Downs's objection to BWS is primarily a philosophical one. In his view, BWS should be abandoned because it casts doubt on women's roles as equal citizens and undermines the logic of self defense doctrine based on rationality and will. For battered women who did not meet the standards of traditional self-defense justifications, however, BWS served the utilitarian end of persuading a number of judges and juries that traditional self- defense doctrine was short-sighted and ultimately unfair to women defendants who retaliate against their abusers. Moreover, the prospect of identifying and modifying the "bad" jury instructions in each state, as he proposes, would indeed be a daunting task with an uncertain hope of success.

Perhaps Downs's case would be strengthened if he offered a clearer picture of the use of BWS in court. It is unfortunate that he presents no systematic evidence of how often BWS is used, under what circumstances, and how successfully or unsuccessfully. If his objection to BWS is based on functional as well as philosophical grounds, that is, if BWS results in more convictions than acquittals, surely he should report such findings. Similarly, he presents no systematic analysis of women's experiences with self defense claims in the days before BWS, that is, how battered women fared using traditional self- defense doctrines. After all, one does not have to be follower of Mackinnon to recognize that much legal doctrine, including the law of self-defense, is gender-based and often operates to the detriment of women.

Additionally, although the interviews add much to his narrative, one wonders how representative Dane County (the site of the University of Wisconsin and arguably one of the most liberal communities in the country) is of other jurisdictions in the state, much less the nation. This raises some questions about his analysis of BWS, in which, for example, he refutes the "learned helplessness" element of BWS in large part on information from Dane County respondents who told him they never felt helpless or especially passive in their relationships with their abusers.

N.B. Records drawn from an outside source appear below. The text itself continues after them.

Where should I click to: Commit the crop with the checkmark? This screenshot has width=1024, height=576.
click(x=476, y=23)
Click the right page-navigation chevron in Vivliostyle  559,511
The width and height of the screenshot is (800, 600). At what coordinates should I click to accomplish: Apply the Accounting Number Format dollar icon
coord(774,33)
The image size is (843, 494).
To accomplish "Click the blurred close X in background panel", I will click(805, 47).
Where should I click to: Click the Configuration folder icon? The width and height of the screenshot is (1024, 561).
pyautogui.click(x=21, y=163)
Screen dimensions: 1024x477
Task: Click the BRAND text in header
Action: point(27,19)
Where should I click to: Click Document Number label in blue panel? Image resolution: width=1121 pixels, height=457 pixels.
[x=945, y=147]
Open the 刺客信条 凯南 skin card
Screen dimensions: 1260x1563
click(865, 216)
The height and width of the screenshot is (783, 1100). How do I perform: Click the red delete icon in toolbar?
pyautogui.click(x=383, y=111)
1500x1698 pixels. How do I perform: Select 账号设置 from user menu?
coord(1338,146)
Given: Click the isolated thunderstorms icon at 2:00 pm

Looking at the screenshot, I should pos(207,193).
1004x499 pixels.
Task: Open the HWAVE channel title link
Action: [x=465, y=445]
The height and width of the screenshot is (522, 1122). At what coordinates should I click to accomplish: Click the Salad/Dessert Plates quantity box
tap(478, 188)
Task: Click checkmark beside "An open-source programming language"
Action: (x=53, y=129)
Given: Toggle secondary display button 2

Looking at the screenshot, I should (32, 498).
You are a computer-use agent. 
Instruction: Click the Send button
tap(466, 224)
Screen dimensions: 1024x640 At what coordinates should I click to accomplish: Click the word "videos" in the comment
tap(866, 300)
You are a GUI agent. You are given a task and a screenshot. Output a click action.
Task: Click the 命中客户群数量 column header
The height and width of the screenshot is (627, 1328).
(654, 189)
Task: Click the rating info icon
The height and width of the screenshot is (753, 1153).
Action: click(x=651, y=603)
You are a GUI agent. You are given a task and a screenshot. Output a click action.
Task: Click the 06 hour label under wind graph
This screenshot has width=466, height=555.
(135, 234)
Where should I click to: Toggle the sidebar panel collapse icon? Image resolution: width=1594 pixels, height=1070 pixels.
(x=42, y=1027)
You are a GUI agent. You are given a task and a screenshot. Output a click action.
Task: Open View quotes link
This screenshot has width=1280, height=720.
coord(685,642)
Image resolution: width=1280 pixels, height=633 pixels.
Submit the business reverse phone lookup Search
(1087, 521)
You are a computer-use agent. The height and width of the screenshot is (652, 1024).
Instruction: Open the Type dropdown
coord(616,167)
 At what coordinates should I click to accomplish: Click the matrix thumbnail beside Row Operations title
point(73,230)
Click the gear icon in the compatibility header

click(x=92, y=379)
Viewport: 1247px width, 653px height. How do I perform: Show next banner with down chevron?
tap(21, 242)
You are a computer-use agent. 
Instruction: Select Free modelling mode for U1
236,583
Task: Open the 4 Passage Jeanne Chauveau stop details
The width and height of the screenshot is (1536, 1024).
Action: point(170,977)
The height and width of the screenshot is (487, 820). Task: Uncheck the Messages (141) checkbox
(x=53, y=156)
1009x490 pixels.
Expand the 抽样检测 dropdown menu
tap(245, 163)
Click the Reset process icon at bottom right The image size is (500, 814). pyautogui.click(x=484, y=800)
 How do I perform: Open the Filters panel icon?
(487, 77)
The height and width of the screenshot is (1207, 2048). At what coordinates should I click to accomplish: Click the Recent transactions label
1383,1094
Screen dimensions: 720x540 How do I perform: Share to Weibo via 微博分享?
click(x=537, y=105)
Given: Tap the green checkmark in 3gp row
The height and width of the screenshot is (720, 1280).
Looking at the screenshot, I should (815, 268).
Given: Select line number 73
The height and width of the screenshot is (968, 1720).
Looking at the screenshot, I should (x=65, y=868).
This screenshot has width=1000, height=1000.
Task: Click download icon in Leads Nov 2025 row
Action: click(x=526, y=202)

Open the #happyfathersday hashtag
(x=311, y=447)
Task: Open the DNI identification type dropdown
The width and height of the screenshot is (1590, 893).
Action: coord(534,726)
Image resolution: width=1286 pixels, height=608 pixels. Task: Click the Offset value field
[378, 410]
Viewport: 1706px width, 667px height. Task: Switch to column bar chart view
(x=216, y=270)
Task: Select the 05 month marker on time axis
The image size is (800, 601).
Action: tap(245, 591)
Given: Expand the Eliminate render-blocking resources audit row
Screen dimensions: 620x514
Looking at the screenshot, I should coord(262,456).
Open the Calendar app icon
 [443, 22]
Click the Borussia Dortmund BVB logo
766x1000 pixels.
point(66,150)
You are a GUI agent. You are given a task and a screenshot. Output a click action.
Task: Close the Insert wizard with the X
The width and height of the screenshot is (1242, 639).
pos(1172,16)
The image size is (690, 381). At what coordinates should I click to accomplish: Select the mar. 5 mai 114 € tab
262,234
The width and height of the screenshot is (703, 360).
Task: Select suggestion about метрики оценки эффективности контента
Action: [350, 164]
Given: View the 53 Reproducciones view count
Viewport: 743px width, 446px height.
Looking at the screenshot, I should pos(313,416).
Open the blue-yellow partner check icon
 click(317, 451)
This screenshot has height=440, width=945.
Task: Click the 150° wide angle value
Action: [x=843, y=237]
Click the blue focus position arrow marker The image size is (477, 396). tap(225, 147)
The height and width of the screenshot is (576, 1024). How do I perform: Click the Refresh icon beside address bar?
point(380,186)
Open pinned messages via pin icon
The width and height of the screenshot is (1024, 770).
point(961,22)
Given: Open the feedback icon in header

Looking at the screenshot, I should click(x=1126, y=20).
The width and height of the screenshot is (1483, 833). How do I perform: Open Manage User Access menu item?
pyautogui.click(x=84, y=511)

Ultimately, although Downs evidences great sympathy for the plight of battered women, it is not clear that he is prepared to give them enough legal support to help them navigate their way through the criminal justice system. Even accepting the legitimacy of his criticism of BWS, and acknowledging its philosophical and pragmatic deficiencies, is the solution to abolish it entirely? One has to wonder if his approach offers sufficient protection to the interests and lives of battered women who fight back against their abusers. Perhaps it is simply that abused women do not have the luxury of worrying about the philosophical issues he raises.

Notwithstanding these reservations about the wisdom of his approach for defending battered women, Downs has written an important book on a subject that deserves more of our attention.